Pourtant, cacher le patrimoine autochtone était une question de survie, affirme Karole Dumont, chef du Conseil du premier peuple métis du Canada.

«Si vous pouviez passer pour un Blanc, vous le faisiez, dit-elle. Être Autochtone ou Métis était sale et c’était un tabou.»

Les familles métisses «se sont cachées à la vue de tous», dit M. Dumont, et bien qu’elles n’aient pas «annoncé» leurs racines autochtones, elles ont continué à vivre comme des Métis en secret.

«Nos grands-parents et nos arrière-grands-parents ont fait ce qu’ils avaient à faire pour s’assurer qu’aucun de leurs enfants ne se retrouve dans les pensionnats.»
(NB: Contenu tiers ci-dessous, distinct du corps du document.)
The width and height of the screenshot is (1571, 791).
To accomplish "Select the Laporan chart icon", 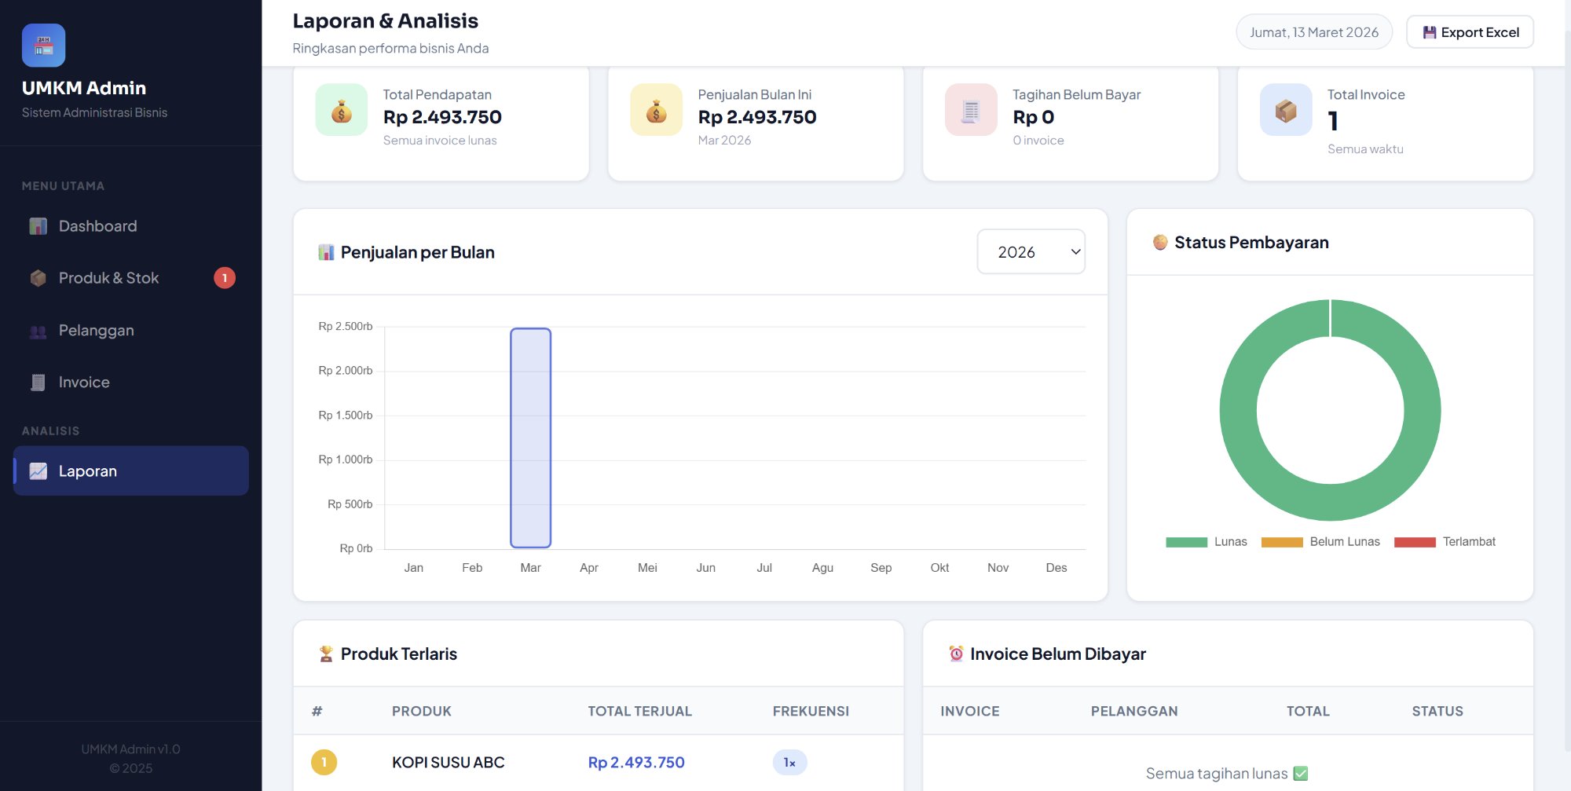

«Une histoire à partir de rien»

L’avocate Jean Teillet est l’arrière-petite-nièce de Louis Riel et l’un des meilleurs avocats des droits des Métis et des Premières Nations du pays.

Son argument – que la plus haute cour du pays a finalement adopté – était qu’une communauté métisse portant des droits devait prouver plus qu’un lien généalogique avec un ancêtre autochtone.

La Nation métisse de l’Ouest, par exemple, a une histoire d’origine, un nom, des liens de parenté, une langue, des traditions, des symboles, un territoire et une culture comme la musique, la danse et la nourriture.

«Il ne s’agit pas seulement de gens qui ont ce que j’appelle une grand-mère indienne, dit-elle.

«C’est un peuple historique qui a vu le jour avant que le Canada s’affirme sur son territoire.»

Mme Teillet dit que les revendications métisses de l’Est du Canada semblent dépendre d’un marqueur clé de l’appartenance – une connexion généalogique – sans aucune autre preuve.

«Parfois, ces gens dans l’Est du Canada appuient toute leur réclamation sur une relation vieille de 400 ans avec une femme des Premières Nations», dit-elle.
«Il n’y a rien de plus là-bas.»

Environ 20 procès ont été intentés par des Métis autoproclamés dans la région revendiquant des droits ancestraux. Chacun d’eux a échoué, dit Mme Teillet.

Dans une décision, un juge a déclaré qu’il serait «plus facile de clouer du Jell-O au mur» que de trouver des preuves à l’appui de la revendication, raconte-t-elle.

«Je pense qu’ils concoctent une histoire à partir de rien.»